▶ [ISTRUZIONI DELL'ESERCIZIO]:
A – Nel brano sulle misure della Sindone, chi misurò il telo il 27 maggio 1898?
B – Scrivi il seguito del brano sulle misure della Sindone, partendo dopo la sua ultima frase.

▶ [BRANO ESTRATTO]:
::::

Misura 4,36 m di lunghezza e 1,10 m di larghezza: queste sono le sue attuali dimensioni. Il 27 maggio 1898, tre giorni prima dell'inizio della più celebre delle ostensioni, la Sindone venne accuratamente misurata dalla principessa Maria Clotilde che annotò i seguenti dati: altezza del puro lino bianco 1,095 m; altezza compreso il bordo 1,155 m; altezza del bordo grande 0,05 m; altezza del bordo piccolo 0,01 m; lunghezza del puro lino bianco 4,345 m; lunghezza compreso il bordo 4,395 m; altezza del bordo sia dalla parte della fronte come dalla parte del dorso 0,025 m; altezza della venerata immagine dalla parte della fronte 1,95 m; altezza dalla parte del dorso 2,02 m; distanza tra le due impronte della testa 0,18 m. Questi dati sono stati ripresi da don Pietro Coero Borga che li ha pubblicati su «La S. Sindone - Circolare trimestrale a cura della Cappella della Sindone - Torino - gennaio 1967».

::::

▶ [DATI ELENCATI]:
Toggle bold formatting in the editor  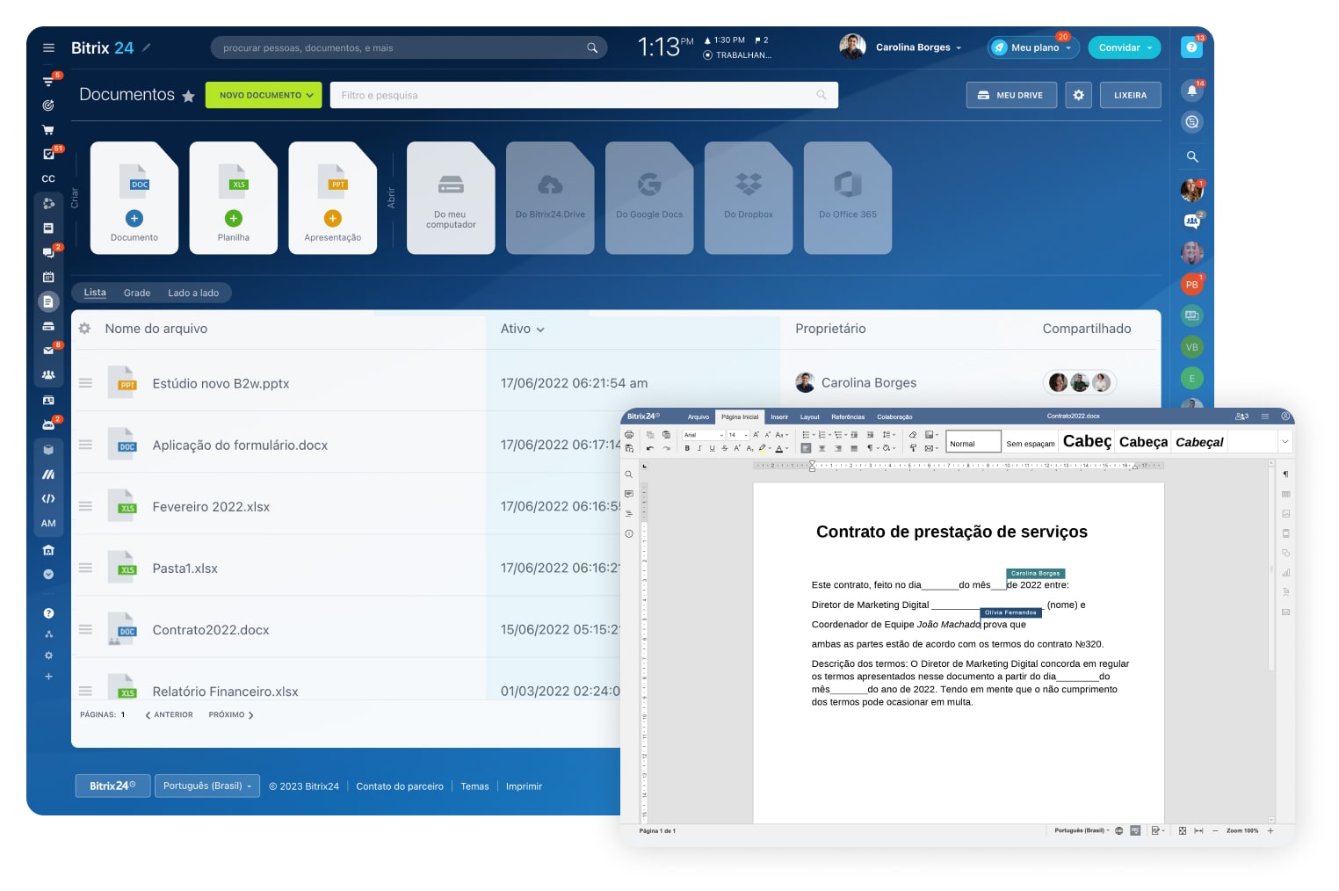[x=687, y=448]
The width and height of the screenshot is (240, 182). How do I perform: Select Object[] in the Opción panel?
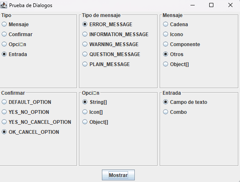point(95,122)
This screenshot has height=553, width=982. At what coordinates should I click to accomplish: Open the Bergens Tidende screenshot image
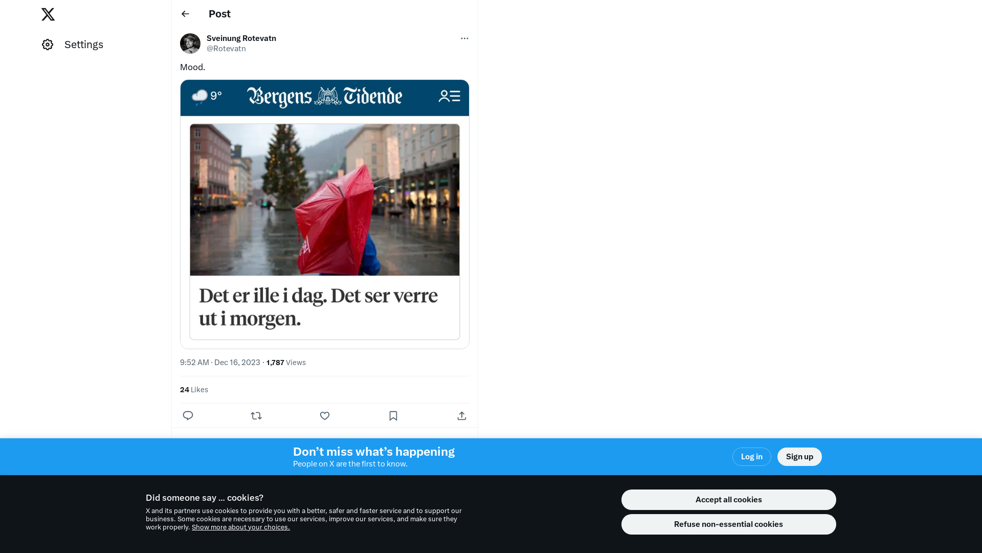[324, 214]
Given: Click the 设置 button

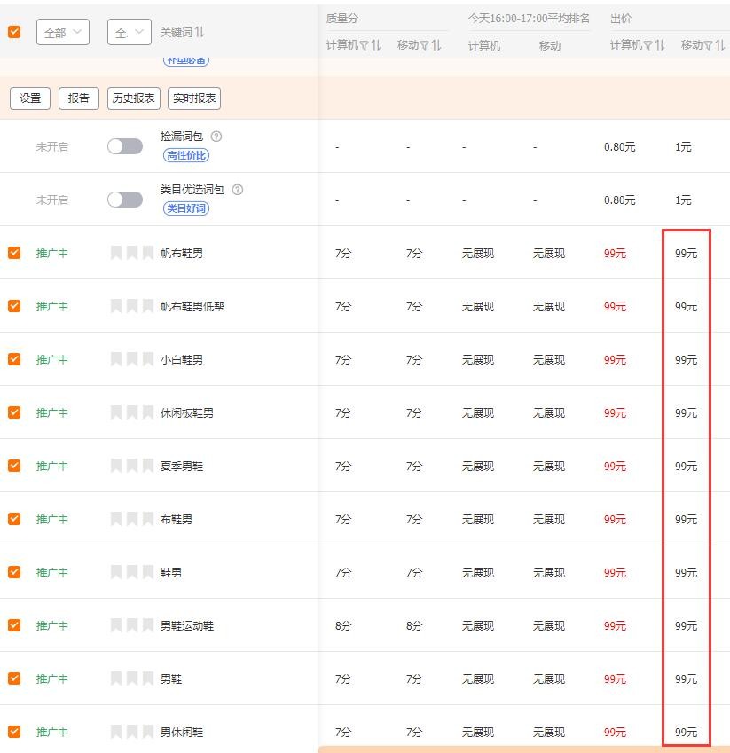Looking at the screenshot, I should [x=29, y=98].
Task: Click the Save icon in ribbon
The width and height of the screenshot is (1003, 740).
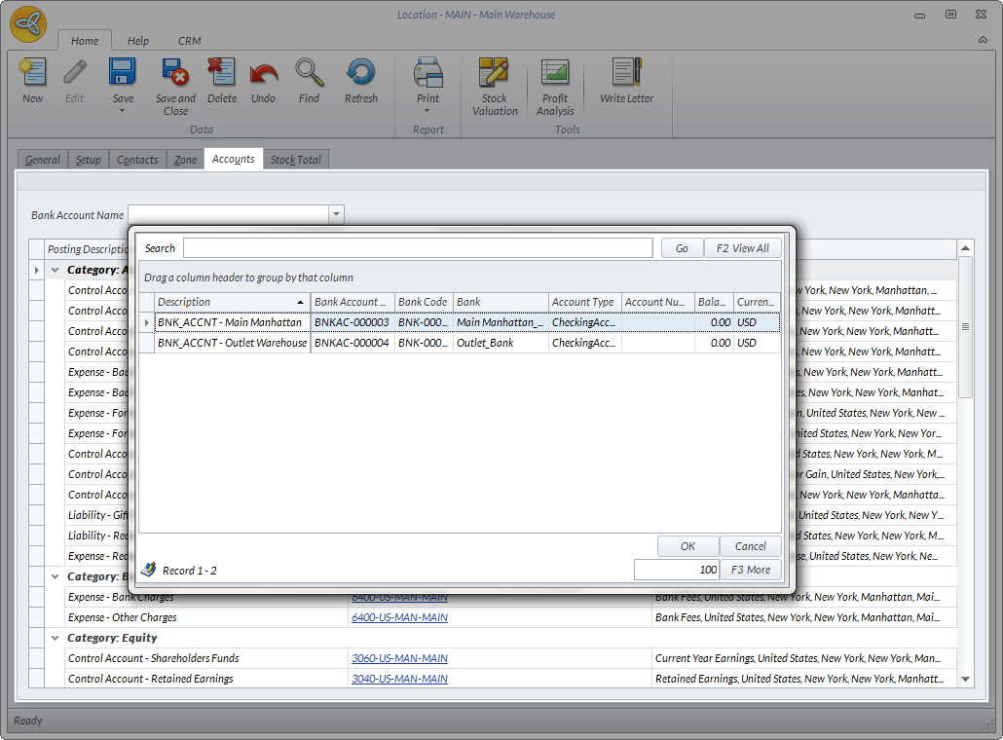Action: click(x=123, y=75)
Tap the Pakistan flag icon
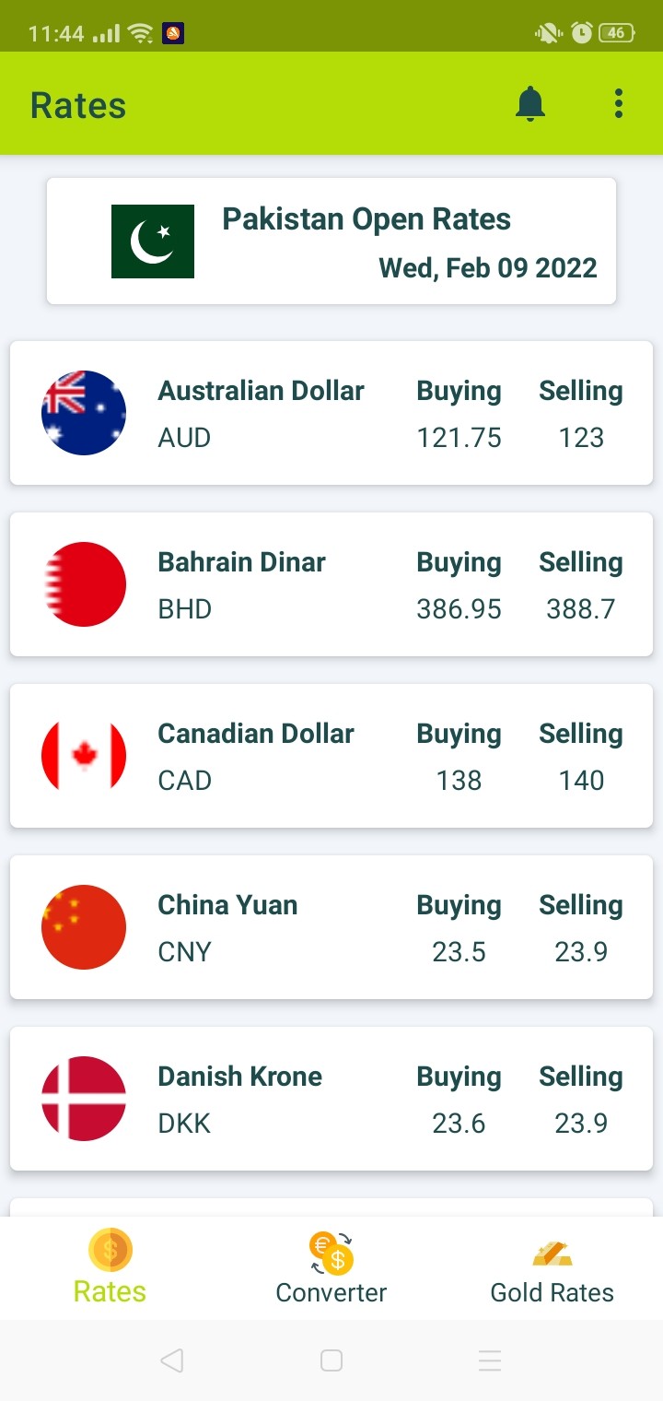 click(x=153, y=241)
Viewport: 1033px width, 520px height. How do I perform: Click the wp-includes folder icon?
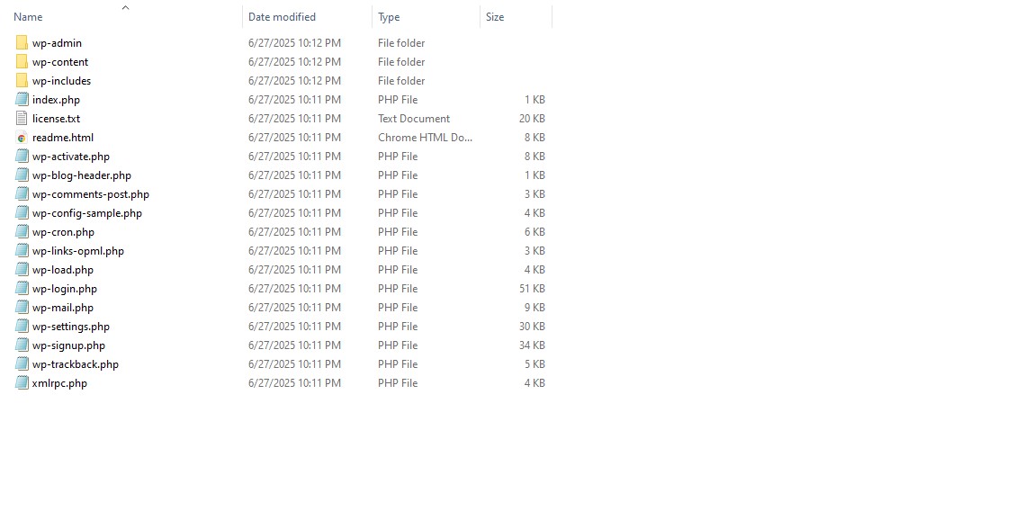click(x=22, y=81)
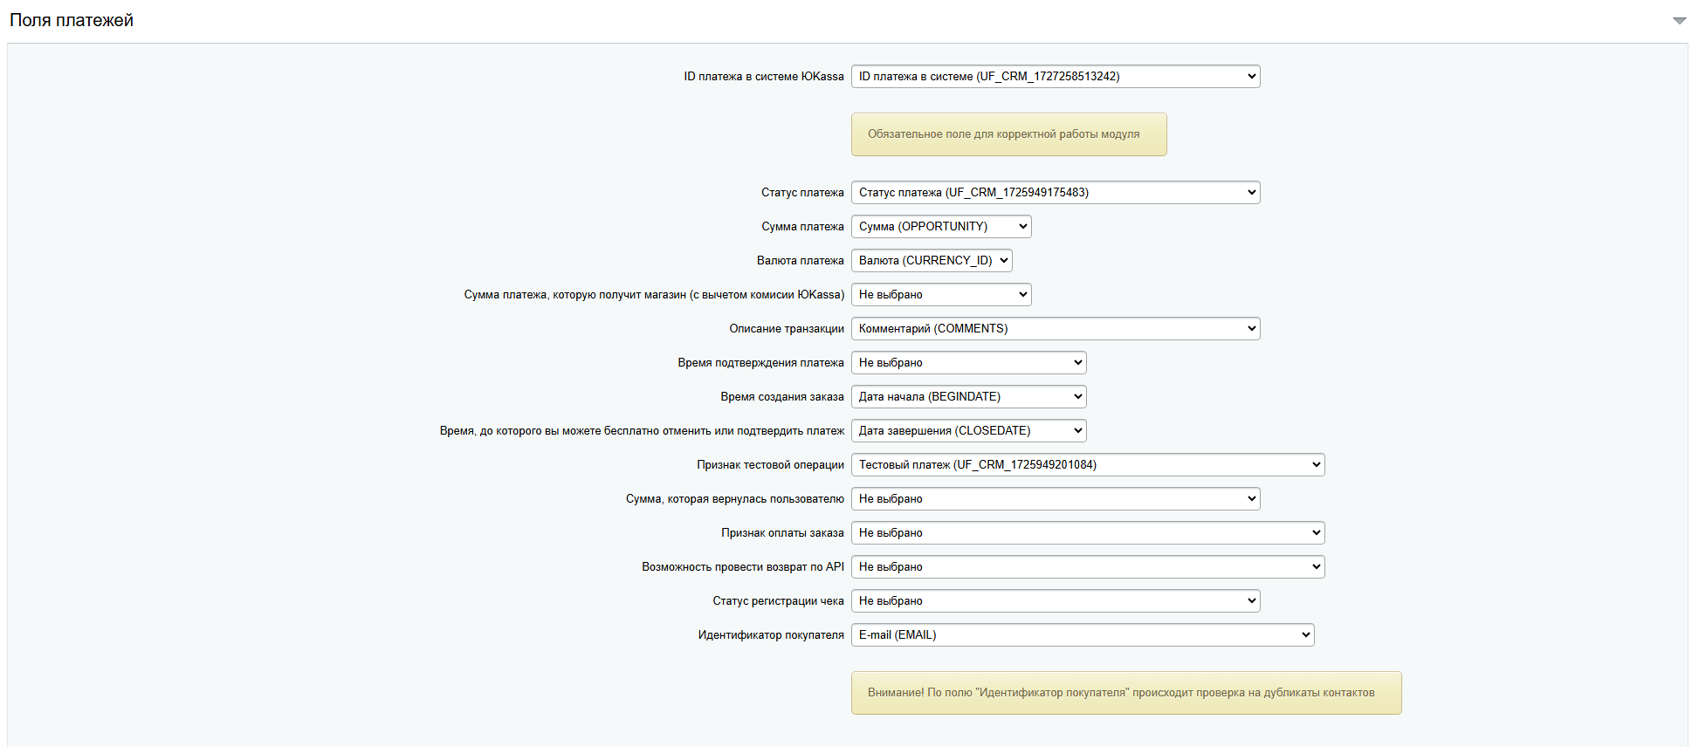1692x747 pixels.
Task: Click the duplicate contacts warning notice
Action: click(x=1125, y=693)
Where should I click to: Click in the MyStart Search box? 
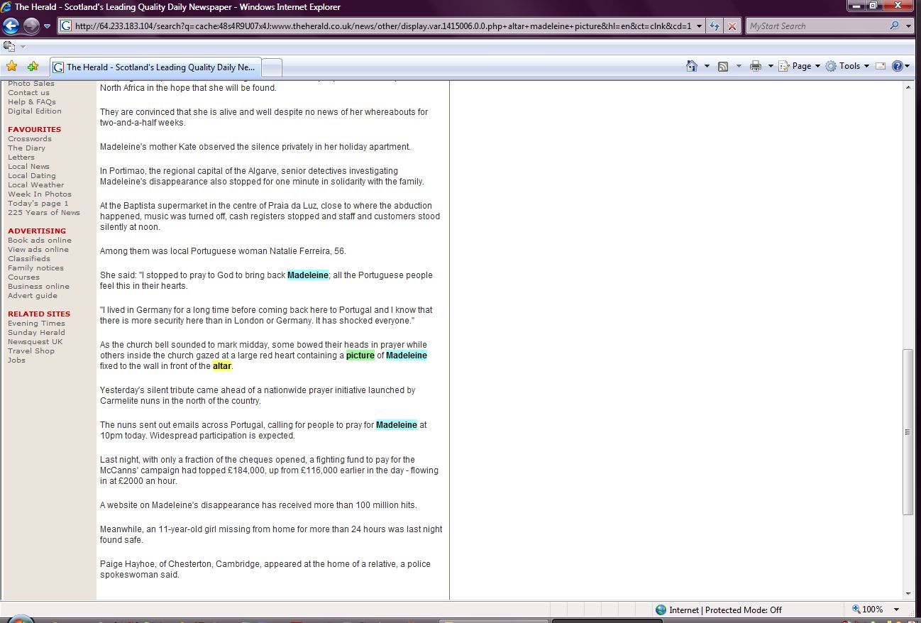[816, 26]

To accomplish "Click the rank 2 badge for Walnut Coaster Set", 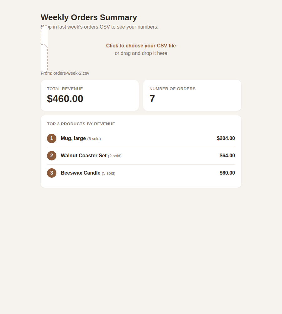I will coord(52,156).
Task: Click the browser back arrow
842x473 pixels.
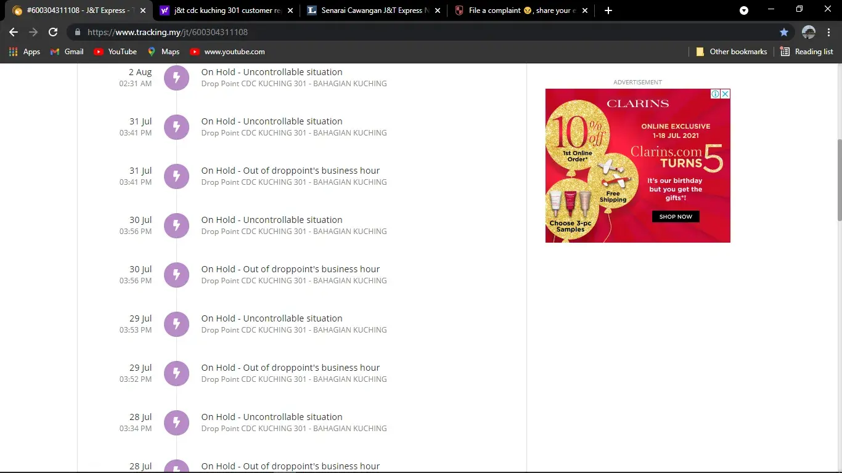Action: [x=14, y=32]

::::

▶ [RISULTATI IN ORDINE]:
A – La principessa Maria Clotilde.

B –
In origine la Sindone era certamente più ampia, seppure di poco. È un lenzuolo tessuto in un unico pezzo su cui si scorge una tenue, doppia immagine frontale e dorsale di un corpo umano che ha subito torture e lesioni varie e presenta inequivocabili ferite al polso sinistro e ai piedi. In prossimità di uno dei lati maggiori - il superiore nella Sindone disposta come vuole la tradizione e cioè con l'immagine anteriore a sinistra di chi guarda - il Lenzuolo presenta una cucitura con «costura a cordoncino» (De Lorenzi) dell'altezza di 4-5 mm; la striscia aggiunta - incompleta nel tratto terminale e in quello iniziale, ove è stata sostituita con tessuto diverso - è alta circa 8 cm e varia in certi punti da 7,8 a 8,4 cm. Non si conosce il significato della cucitura; forse un tempo il margine contiguo era stato ripiegato su se stesso e cucito per infilarvi un bastone al momento dell'ostensione. Su due linee distanti circa 35 cm dai lati maggiori ci sono due serie quasi simmetriche di bruciature coperte da toppe a forma di triangolo.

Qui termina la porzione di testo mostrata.